Needless to say, when I graduated from high school, I made a run for it – all the way to UC San Diego, then London, and then Sydney. I soon discovered that the East and West I knew weren’t the only directions out there in the world, and gradually, I found a place where I could fit. Naturally, I blamed the narrow-minded options of my youth on the whole city of Los Angeles itself.
It’s been a few years since I’ve left, and little by little, I’m getting over my grudge. Sometimes, you have to leave a place before you can truly appreciate it, and something I have learned in my recent trips back to Los Angeles is that the city isn’t merely one great big gated community. It’s pretty easy to miss it when you’re rolling around in your parents’ BMW, but LA is actually pretty diverse, and as the documentary Crips and Bloods: Made in America taught me, apparently gangs live there, too. The most prolific beauty is often found in madness, so it is precisely its adversity that makes Los Angeles such an intriguing, intense, insane and all around incredible city. From Calabasas to Compton, you would think you were crossing continents, all in a 20-minute drive along the 405.

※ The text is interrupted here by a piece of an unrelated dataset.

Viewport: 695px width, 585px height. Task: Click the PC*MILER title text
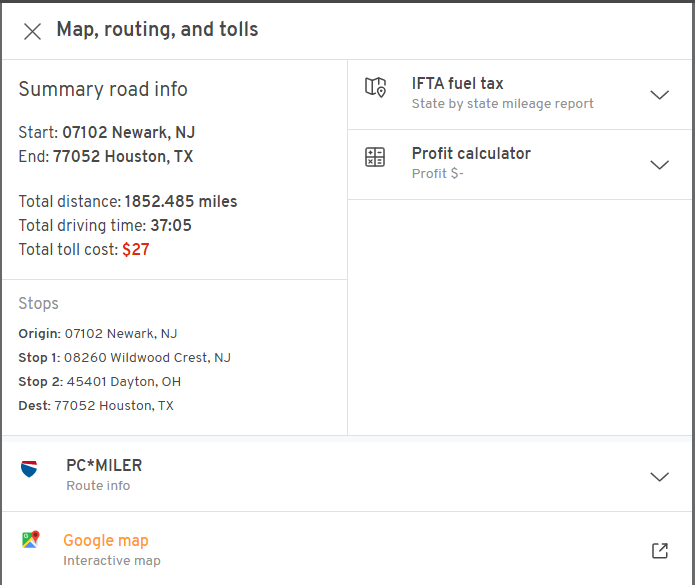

Then there are the colorful streets of Venice, the haunted hills of Hollywood, the beautiful Pacific Coast Highway, and nearly 10 million stories to choose from, scattered throughout Los Angeles County. And I’m almost positive that in one of them, another Indian girl is listening to Dave Matthews Band, and struggling to fit in.
Even Calabasas isn’t just the setting for my identity crisis as it once was. The supermarkets are big and stock everything and I almost always run into someone I know in them. If it’s a sunny day (as it so often is in LA), I sit in my teenage backyard and lounge out by the pool with a book in one hand and a cocktail in the other. It’s impossible to miss the scent of jasmine in the air come spring, and at night, if it’s really quiet, you can often hear the coyotes howl. And sometimes, when life feels so big and powerful and complicated, it’s awfully nice to go back to your hometown, crawl inside the comfort of its bubble, and leave the real world outside, for just a little while.

The gates are wide and welcoming! Or at least the Mexican security guards that work on them are.